Recast the stretch of records from the line containing "Open the three-dot message options menu" through the line containing "click(160, 158)" as a numbered list, skipping blank lines and leaving out the pictures.

Provided data -
________

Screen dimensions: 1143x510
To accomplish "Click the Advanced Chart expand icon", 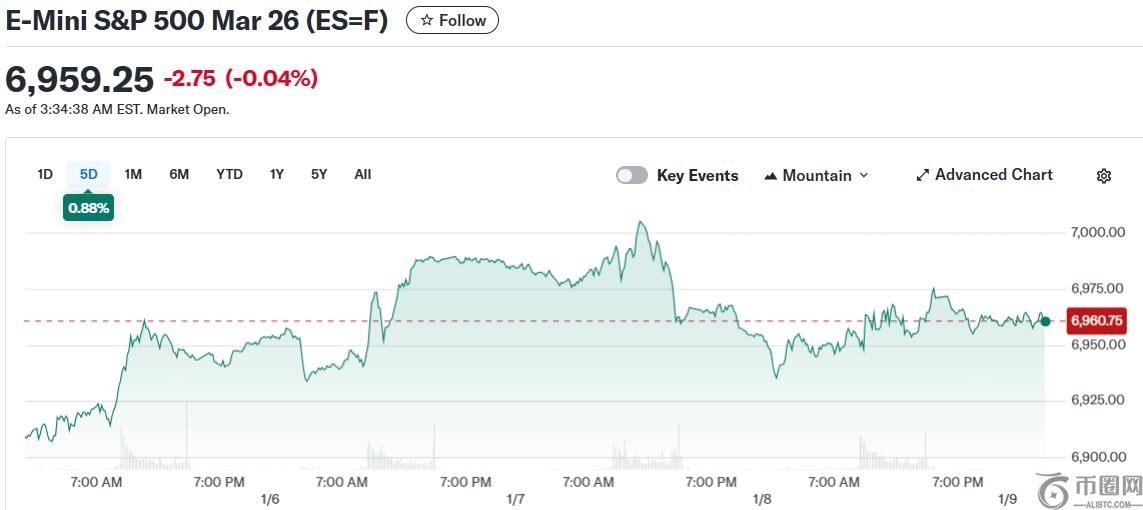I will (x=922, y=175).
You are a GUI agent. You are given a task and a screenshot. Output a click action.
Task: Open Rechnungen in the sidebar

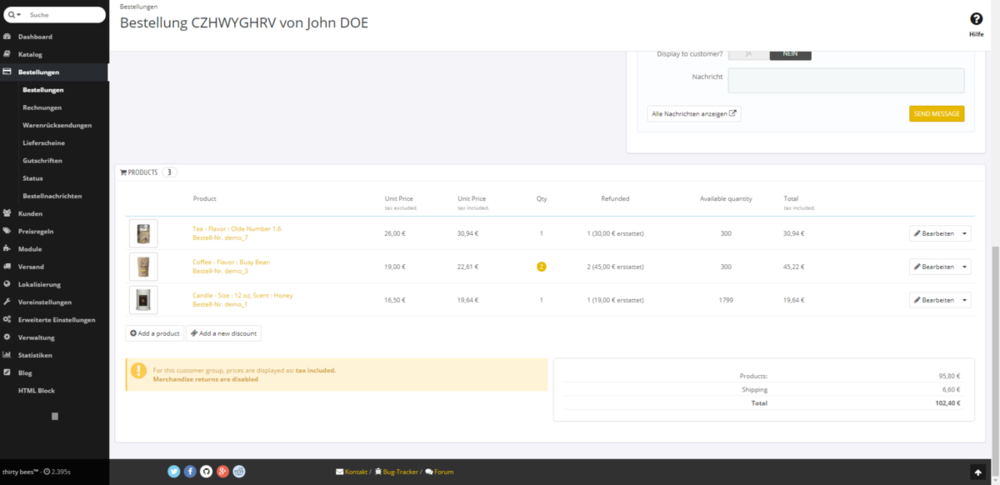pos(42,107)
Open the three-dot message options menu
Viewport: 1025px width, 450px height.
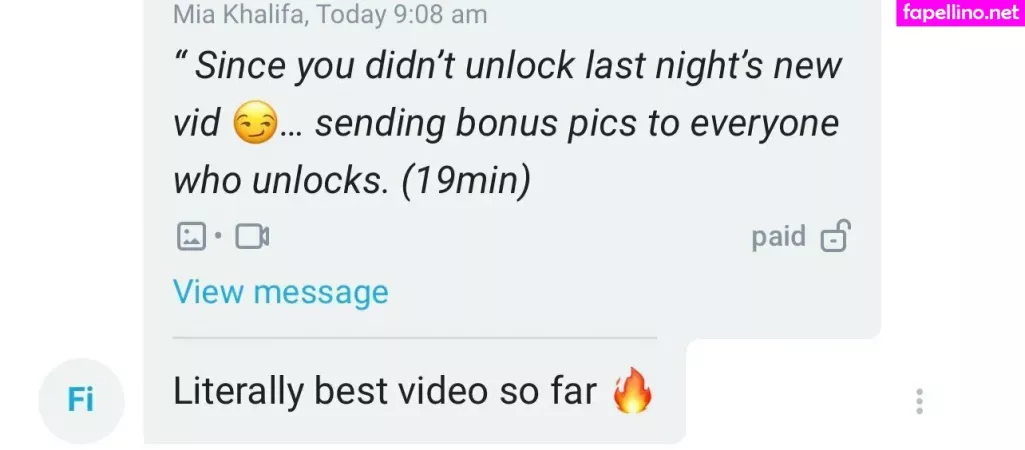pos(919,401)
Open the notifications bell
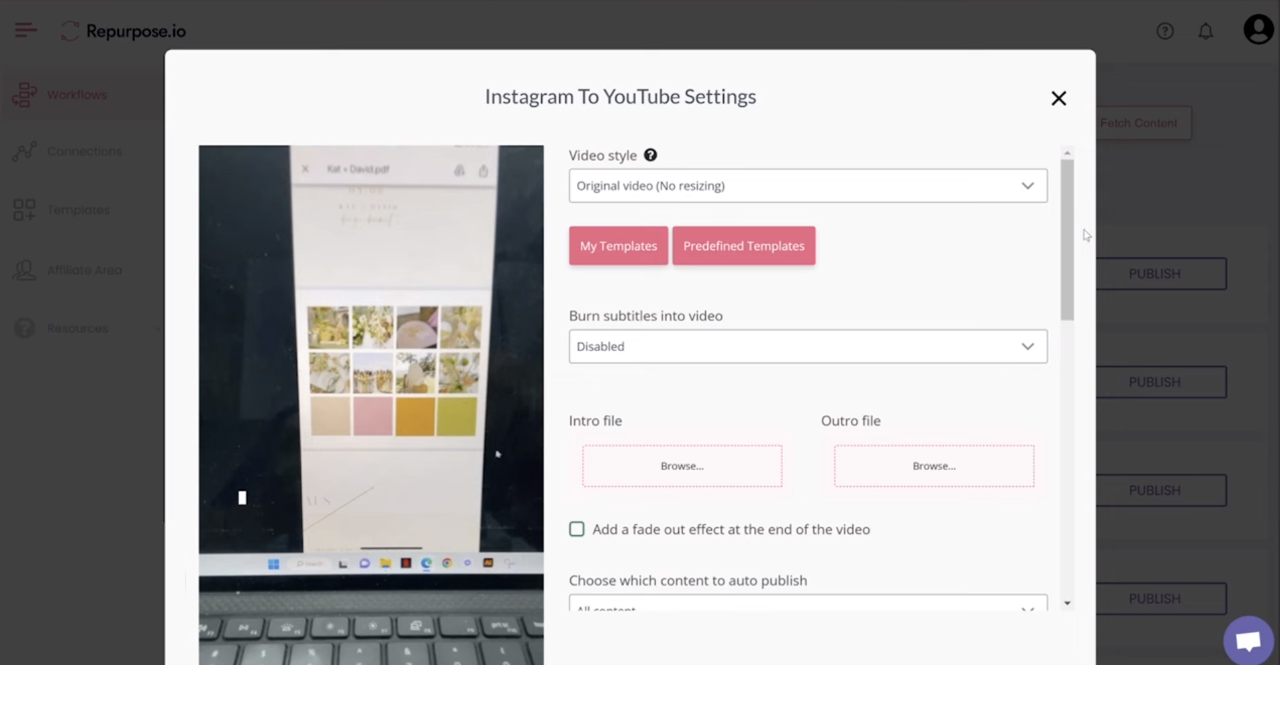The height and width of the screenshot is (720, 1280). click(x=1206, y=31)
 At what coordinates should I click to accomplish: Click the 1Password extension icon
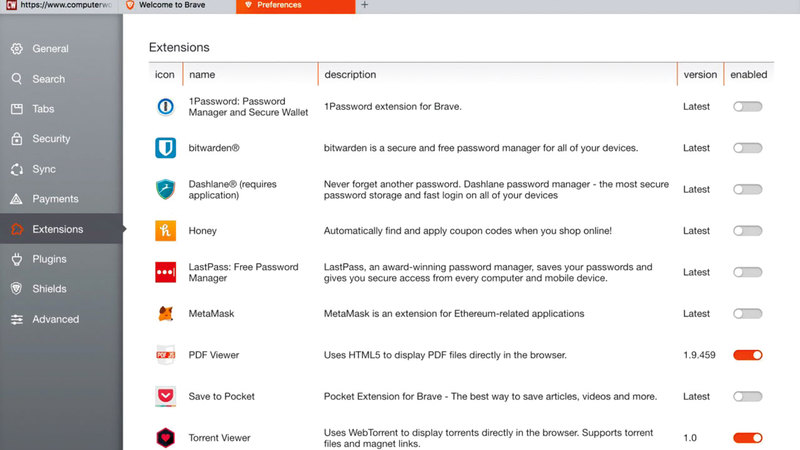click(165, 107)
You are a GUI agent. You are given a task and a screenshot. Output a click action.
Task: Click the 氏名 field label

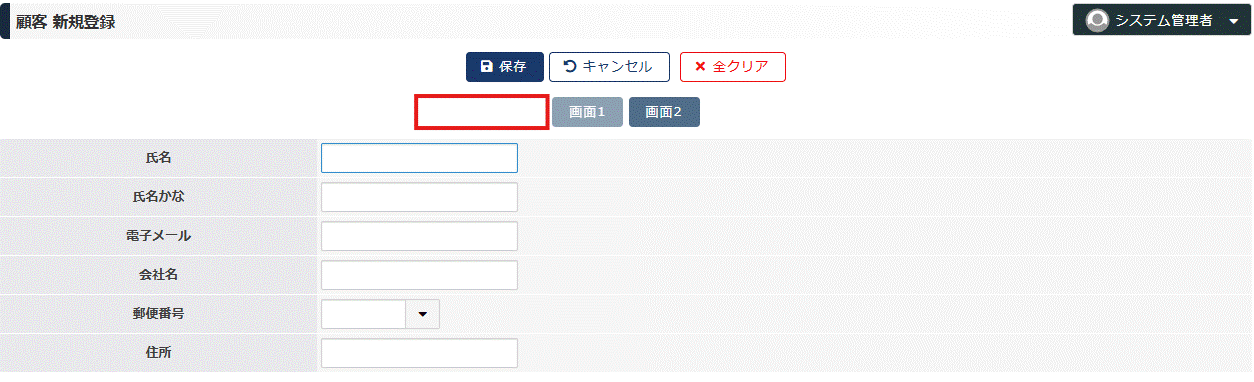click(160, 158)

________

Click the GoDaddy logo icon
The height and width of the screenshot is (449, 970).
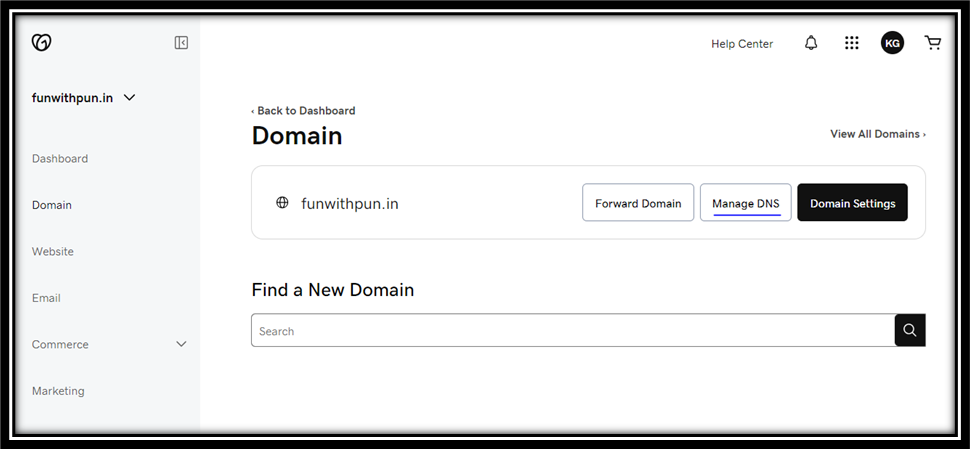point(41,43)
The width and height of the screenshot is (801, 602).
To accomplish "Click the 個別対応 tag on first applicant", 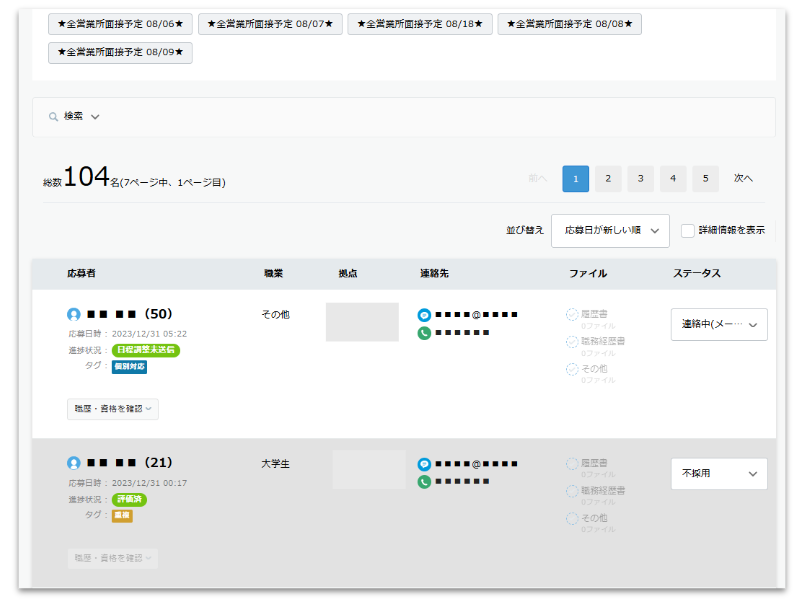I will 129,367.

________

Output for this exercise -
1. Open the three-dot message options menu
2. Viewport: 1025px width, 450px height.
3. pos(919,401)
4. Open the notifications bell
5. The height and width of the screenshot is (720, 1280). click(x=1206, y=31)
6.  At what coordinates should I click to accomplish: Click the 1Password extension icon
7. click(165, 107)
8. You are a GUI agent. You are given a task and a screenshot. Output a click action.
9. Task: Click the 氏名 field label
10. click(160, 158)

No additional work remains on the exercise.